Con loro anche il vescovo ausiliare di Dublino, Eamonn Walsh e un numero variabile di cardinali e alti prelati irlandesi che vanno in curva, e non in tribuna Autorità, insieme ai colleghi pastori protestanti, perché anche in tempi di Brexit, per non ricordare i Troubles nordirlandesi degli anni Settanta, il culto del rugby continua a prevedere un'isola unita con un'unica nazionale: tutti insieme, da Belfast a Cork, oggi contro gli azzurri che pure da quest'anno alla fede saldissima nei loro mezzi hanno aggiunto quella di Cattolica Assicurazioni, sponsor della nazionale.  

Proprio Walsh - longilinea seconda linea che ha giocato a Roma negli anni '60 durante gli studi in Vaticano e amico di famiglia del ct azzurro O'Shea -  durante un pellegrinaggio dublinese, indicò il campetto di una scuola media in periferia in cui Sexton a 13 anni aveva fatto vincere il torneo cittadino al suo istituto con un drop a tempo scaduto. Indicò anche il negozio di parrucchiera di Clare, la madre di Johnny, che anche questa settimana ha fatto i capelli alla madre di O'Shea, tanto per dire che cosa significhi il match odierno per l'allenatore chiamato al timone dell'Italia proprio da quando l'Irlanda è diventata una potenza inavvicinabile.

Nel Sei Nazioni, lui che nel 1997 giocava per l'Irlanda che dagli azzurri le prendeva, non ne ha ancora vinta una, ma continua con coerenza a sfornare con quello che ha la miglior nazioonale possibile, mentre al tempo stesso sta riformando il movimento italiano come nessuno ha mai fatto prima, vedi la stagione impetuosa del Treviso che ieri ha mazzolato 57-7 i Dragons gallesi in Pro14: i frutti più maturi della semina di O'Shea li raccoglieranno i ct del futuro, ma per adesso strade diverse non ce ne sono.

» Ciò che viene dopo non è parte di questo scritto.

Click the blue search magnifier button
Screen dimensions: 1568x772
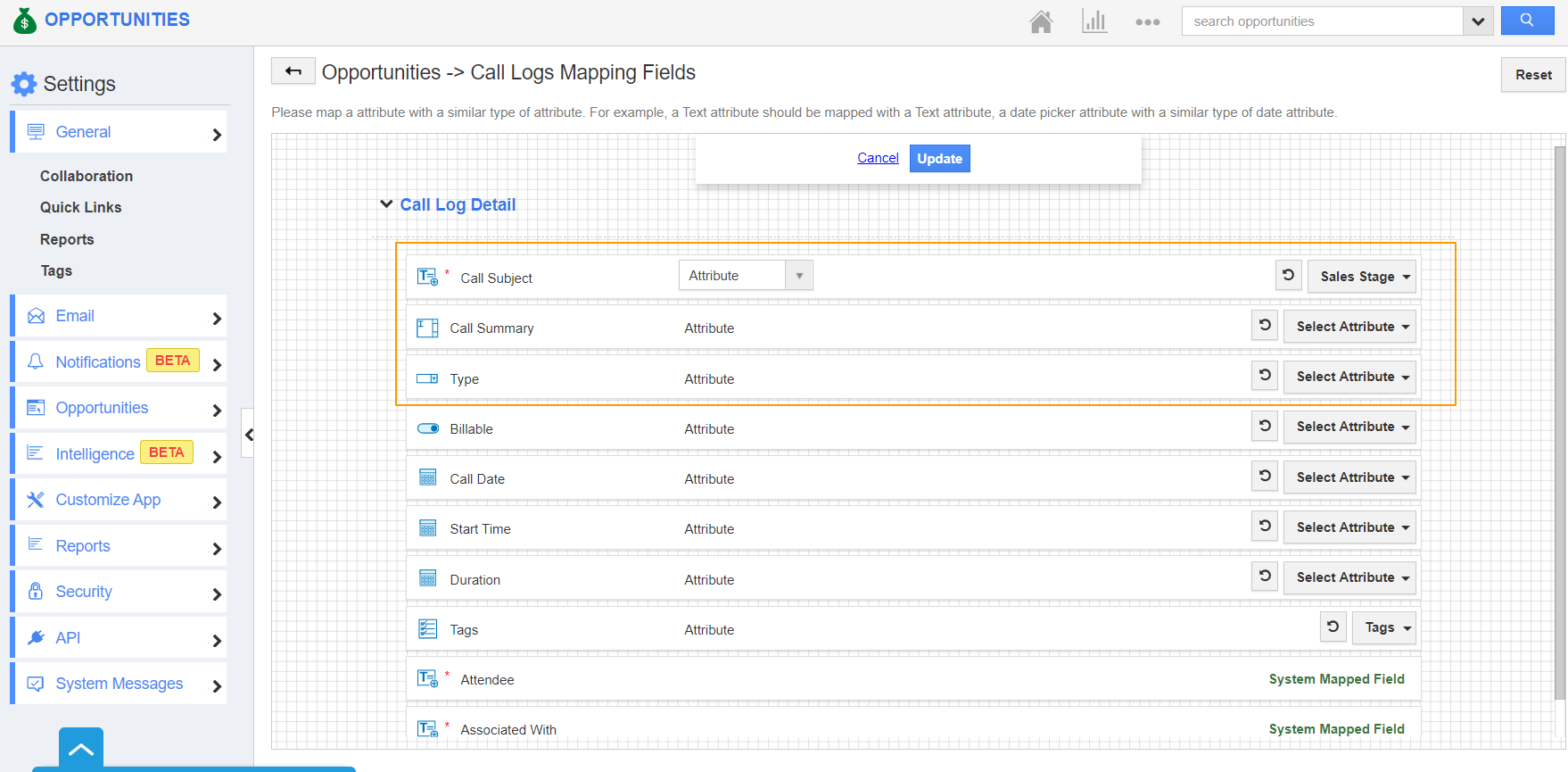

Oggi gli mancano ingredienti-base come il talismano Parisse e gli arieti Negri e Polledri, oltre al gigante Sisi influenzato in panchina. Recupera almeno il mediano di mischia Tebaldi, e fa partire da subito il talentuoso Ruzza in seconda linea. Gradi da capitano al veterano Ghiraldini: «Vogliamo imporre il nostro rugby» dice convinto perché sa che ci metterà l'anima per riuscirci.